Task description >>
Pull out every line of the rows below that contains the word "Select".

[A block of data]
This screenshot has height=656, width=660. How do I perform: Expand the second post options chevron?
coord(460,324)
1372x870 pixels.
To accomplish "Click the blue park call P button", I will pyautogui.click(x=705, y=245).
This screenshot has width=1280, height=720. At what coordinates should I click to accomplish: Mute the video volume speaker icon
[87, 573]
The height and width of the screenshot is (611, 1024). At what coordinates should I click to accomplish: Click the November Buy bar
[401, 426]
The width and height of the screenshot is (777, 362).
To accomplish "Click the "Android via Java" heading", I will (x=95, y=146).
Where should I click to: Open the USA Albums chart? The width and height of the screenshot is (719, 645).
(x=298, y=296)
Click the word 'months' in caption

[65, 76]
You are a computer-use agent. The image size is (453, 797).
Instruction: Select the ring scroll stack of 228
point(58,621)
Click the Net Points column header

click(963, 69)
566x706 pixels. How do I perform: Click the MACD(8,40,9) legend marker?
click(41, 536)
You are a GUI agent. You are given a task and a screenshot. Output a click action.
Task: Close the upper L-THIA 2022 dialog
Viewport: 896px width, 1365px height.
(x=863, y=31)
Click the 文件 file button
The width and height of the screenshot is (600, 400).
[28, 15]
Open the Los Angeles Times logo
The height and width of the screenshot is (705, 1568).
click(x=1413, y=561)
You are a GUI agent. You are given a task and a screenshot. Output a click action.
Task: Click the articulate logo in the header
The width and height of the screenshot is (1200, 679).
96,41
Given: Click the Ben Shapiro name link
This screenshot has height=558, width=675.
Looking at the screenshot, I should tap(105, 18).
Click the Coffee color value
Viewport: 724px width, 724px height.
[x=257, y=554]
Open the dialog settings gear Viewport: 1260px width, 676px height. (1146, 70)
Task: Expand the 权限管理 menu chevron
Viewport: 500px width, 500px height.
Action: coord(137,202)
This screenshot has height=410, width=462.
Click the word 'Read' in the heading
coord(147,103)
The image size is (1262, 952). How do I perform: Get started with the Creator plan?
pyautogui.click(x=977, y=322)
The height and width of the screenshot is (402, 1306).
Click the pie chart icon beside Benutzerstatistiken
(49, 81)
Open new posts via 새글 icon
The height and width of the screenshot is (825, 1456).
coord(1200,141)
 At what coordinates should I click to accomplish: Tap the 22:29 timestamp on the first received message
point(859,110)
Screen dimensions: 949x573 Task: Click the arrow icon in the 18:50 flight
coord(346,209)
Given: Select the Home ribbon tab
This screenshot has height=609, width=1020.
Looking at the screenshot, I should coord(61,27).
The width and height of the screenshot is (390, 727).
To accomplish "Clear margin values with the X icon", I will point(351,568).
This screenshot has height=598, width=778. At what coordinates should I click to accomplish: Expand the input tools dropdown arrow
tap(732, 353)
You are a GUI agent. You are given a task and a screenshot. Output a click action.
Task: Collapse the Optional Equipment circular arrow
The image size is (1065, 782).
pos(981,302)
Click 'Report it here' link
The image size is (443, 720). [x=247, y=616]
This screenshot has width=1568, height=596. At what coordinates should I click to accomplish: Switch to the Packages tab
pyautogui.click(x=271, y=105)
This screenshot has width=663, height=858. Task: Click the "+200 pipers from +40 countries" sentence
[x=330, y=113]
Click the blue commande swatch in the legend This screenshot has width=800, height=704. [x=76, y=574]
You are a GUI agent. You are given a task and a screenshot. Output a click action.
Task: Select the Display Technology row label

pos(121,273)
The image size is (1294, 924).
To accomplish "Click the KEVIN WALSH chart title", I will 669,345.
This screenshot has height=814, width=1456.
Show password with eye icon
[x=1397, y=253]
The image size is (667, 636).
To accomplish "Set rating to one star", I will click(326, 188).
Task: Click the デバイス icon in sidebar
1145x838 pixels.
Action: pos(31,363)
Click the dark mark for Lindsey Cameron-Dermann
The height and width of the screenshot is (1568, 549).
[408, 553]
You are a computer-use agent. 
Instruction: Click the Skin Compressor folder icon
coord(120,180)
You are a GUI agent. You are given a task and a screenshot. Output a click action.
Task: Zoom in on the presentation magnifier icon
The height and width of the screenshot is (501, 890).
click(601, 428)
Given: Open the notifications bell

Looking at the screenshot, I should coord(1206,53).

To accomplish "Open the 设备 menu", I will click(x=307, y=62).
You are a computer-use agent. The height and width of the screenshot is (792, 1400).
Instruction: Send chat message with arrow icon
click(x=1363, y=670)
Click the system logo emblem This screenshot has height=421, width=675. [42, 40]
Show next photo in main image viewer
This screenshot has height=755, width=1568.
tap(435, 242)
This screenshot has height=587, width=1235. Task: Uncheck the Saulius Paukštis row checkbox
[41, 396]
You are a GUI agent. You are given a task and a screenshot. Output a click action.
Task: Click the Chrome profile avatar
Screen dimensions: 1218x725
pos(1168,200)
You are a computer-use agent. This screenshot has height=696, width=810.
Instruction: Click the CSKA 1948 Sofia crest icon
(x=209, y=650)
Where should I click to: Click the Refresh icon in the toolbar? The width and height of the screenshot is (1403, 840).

Problem solution >>
Instruction: Select the ring scroll stack of 228
Given: Select the Home ribbon tab
Task: Select the Display Technology row label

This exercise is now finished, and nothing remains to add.